RIAU (RA) - Langkah tegas Kapolda Riau Irjen Pol Herry Heryawan dalam membongkar praktik perambahan kawasan hutan lindung di Desa Balung, Kecamatan XIII Koto Kampar, mendapat apresiasi luas dari berbagai kalangan.
Salah satunya datang dari Satgas Generasi Muda Peduli Lingkungan, yang merupakan bagian dari Working Group Indonesian Greenline Foundation (IGF).
"Ini bukan semata soal penegakan hukum, tapi bentuk nyata keberpihakan negara terhadap masa depan lingkungan hidup," kata Dodi Sugiarto, S.IP, Koordinator Satgas Generasi Muda Peduli Lingkungan, Senin (9/6/2025).
Menurut Dodi, pengungkapan kasus ini merupakan sinyal kuat bahwa hukum tidak tunduk pada kekuatan modal maupun jaringan mafia lahan yang selama ini merajalela.
Ia menyebut operasi yang dilakukan oleh Polda Riau sebagai momentum awal untuk membongkar jaringan kejahatan lingkungan yang lebih besar di wilayah tersebut.

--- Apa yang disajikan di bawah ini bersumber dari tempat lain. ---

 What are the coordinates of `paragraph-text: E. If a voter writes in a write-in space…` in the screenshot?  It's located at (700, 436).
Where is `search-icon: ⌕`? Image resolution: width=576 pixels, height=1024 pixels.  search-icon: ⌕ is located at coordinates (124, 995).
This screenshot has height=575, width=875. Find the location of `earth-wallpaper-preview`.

Polda Riau mengungkap bahwa luas lahan hutan yang telah dirambah mencapai 60 hektare, dengan sekitar 50 hektare sudah ditanami sawit berusia antara 6 bulan hingga 2 tahun. Sementara sisanya masih dalam tahap pembukaan lahan.

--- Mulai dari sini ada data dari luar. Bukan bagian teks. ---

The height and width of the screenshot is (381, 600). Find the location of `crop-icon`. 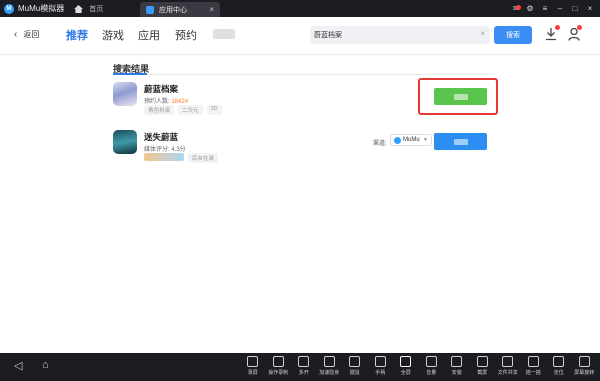

crop-icon is located at coordinates (482, 362).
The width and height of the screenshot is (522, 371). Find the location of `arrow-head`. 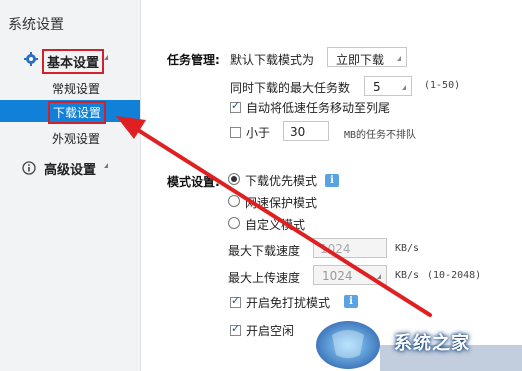

arrow-head is located at coordinates (131, 128).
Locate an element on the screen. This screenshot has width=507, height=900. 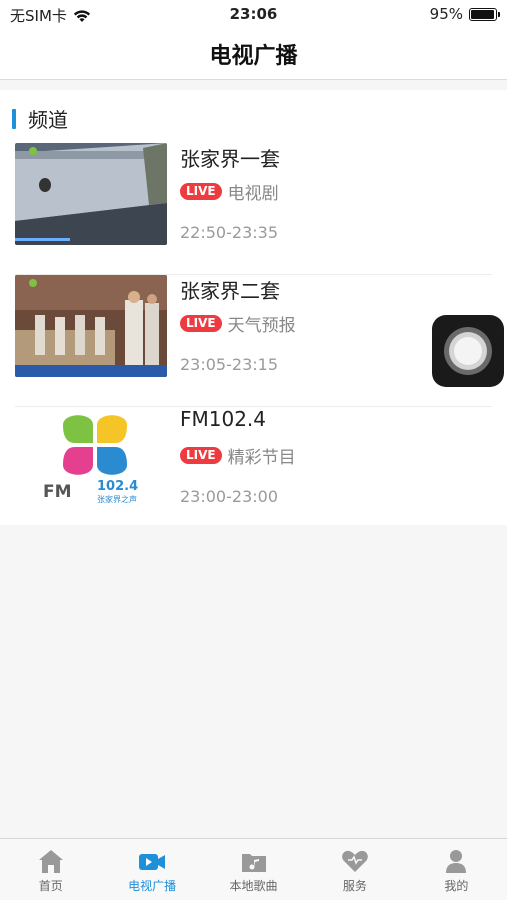
logo-fm-text: FM is located at coordinates (58, 492).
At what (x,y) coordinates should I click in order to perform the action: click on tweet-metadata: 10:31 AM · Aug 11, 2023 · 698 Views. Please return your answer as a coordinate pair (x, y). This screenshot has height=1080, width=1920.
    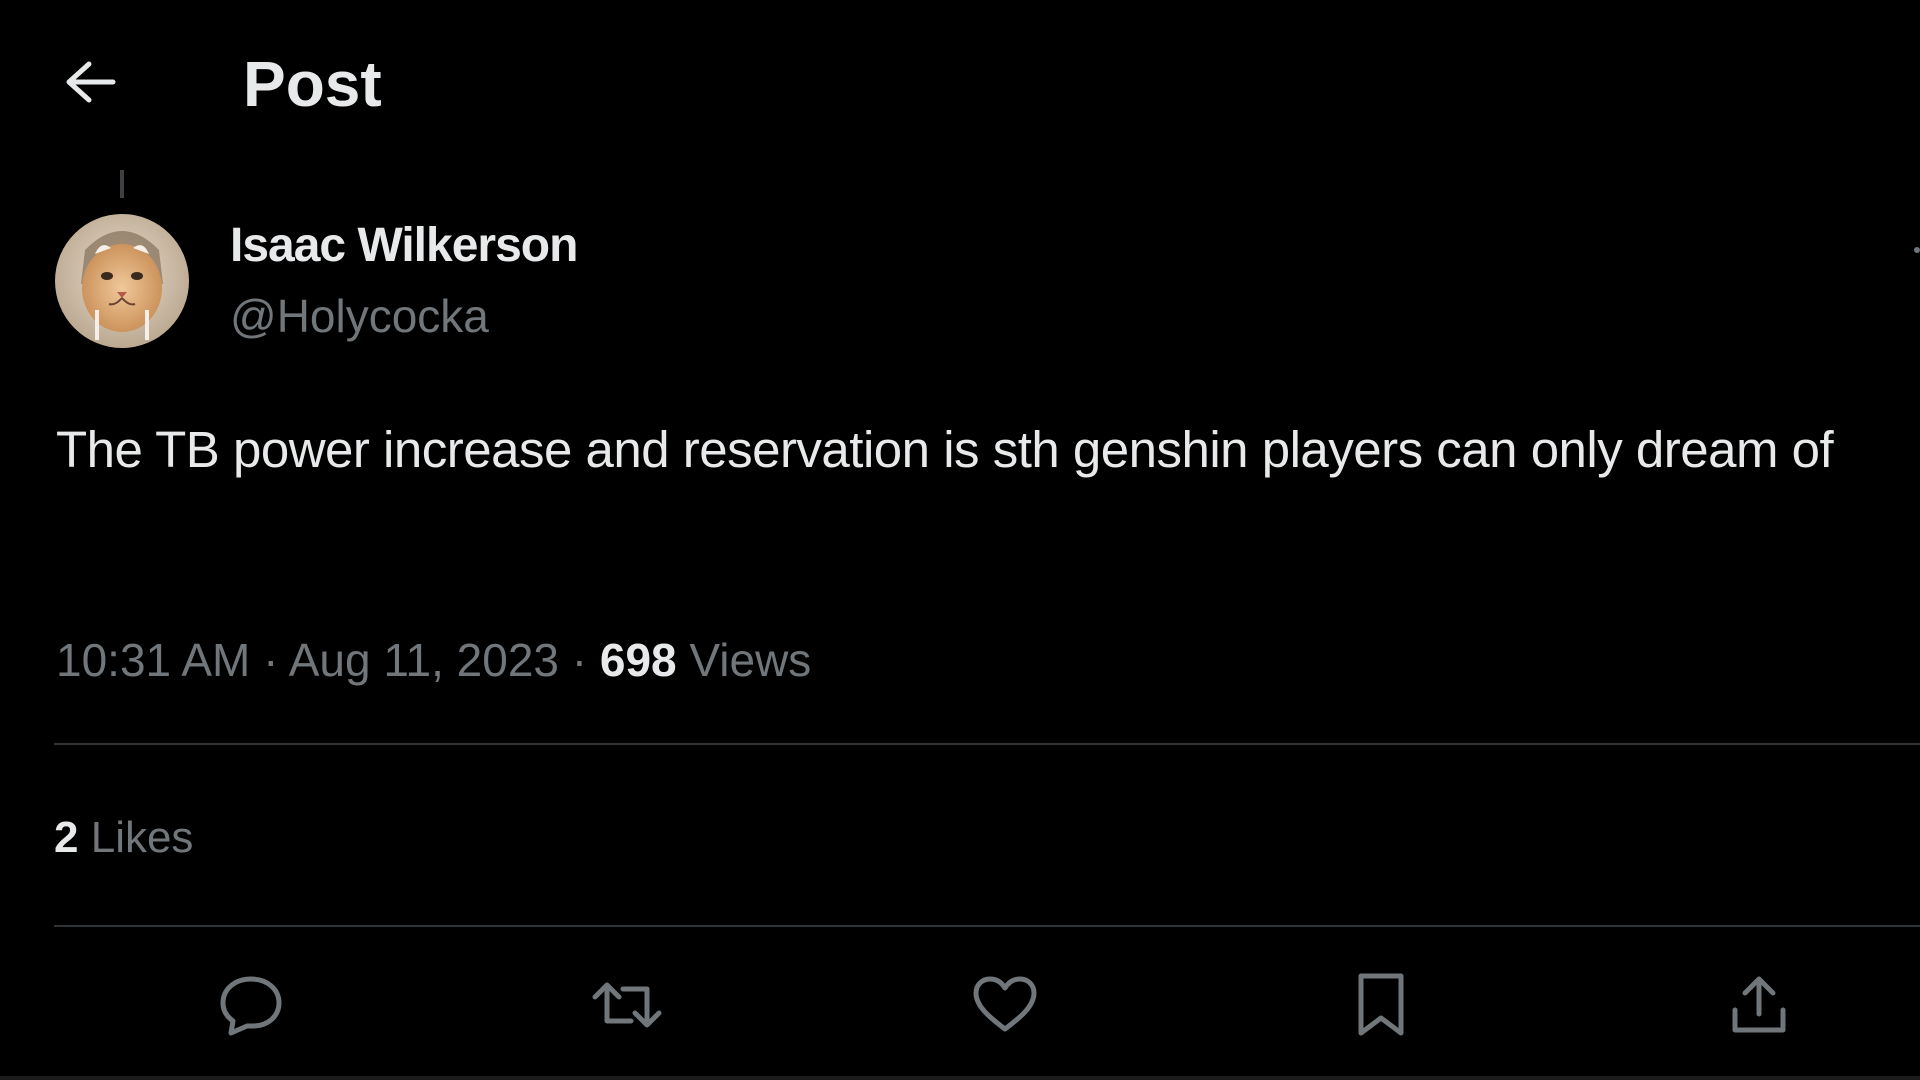
    Looking at the image, I should click on (434, 660).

Namun, berdasarkan investigasi Satgas dan laporan warga, potensi kerusakan lingkungan diperkirakan jauh lebih luas.
"Luas kawasan yang terancam bisa mencapai 6.000 hektare. Ini bukan hanya soal satu titik, tapi soal pembiaran yang mungkin sudah berlangsung sejak 2023," jelas Dodi.
Satgas menilai bahwa menjaga lingkungan tidak bisa hanya dibebankan pada aparat kepolisian. Peran masyarakat sipil, khususnya kalangan muda, harus semakin nyata.
Dodi mengingatkan kembali deklarasi kolaborasi Satgas IGF bersama Mayjen TNI (Purn) Purwito, Deputi III Kemenko Polhukam, dalam agenda Coffee Meeting Karhutla pada April 2025 lalu.
"Kapolda sudah bergerak, sekarang giliran kami dari kalangan muda untuk ikut menjaga. Ini bukan pekerjaan musiman, tapi gerakan panjang," tegas Dodi.
Senada dengan Dodi, Muhammad Rezkiansyah, Koordinator lainnya dari Satgas Generasi Muda Peduli Lingkungan, menyampaikan bahwa IGF kini tengah mengembangkan sistem pelaporan cepat berbasis teknologi serta memperluas edukasi publik di titik-titik rawan kebakaran hutan dan konflik agraria.
"Tujuan kami bukan hanya memantau, tapi juga memberikan dukungan deteksi dini bagi aparat penegak hukum. Kami juga akan memperkuat literasi lingkungan di desa-desa sekitar hutan lindung," jelas Rezky.
Bagi Dodi, Rezky, dan jaringan IGF, kasus di Desa Balung membuka mata banyak pihak tentang modus baru perambahan, termasuk manipulasi dokumen hibah hingga penyalahgunaan simbol adat untuk melegalkan pembalakan liar.
"Yang dipertaruhkan bukan sekadar luasan tanah, tapi ekosistem, air, udara, dan hak generasi mendatang. Hukum harus ditegakkan, tapi hutan juga harus dikembalikan," ucap Dodi.
Rezky menambahkan, jika sisa hutan yang ada tidak segera dijaga, maka bangsa ini akan hidup dalam krisis ekologis permanen.
"Kalau yang tersisa pun tak dijaga, kita akan hidup dari luka yang tak bisa disembuhkan," tutupnya.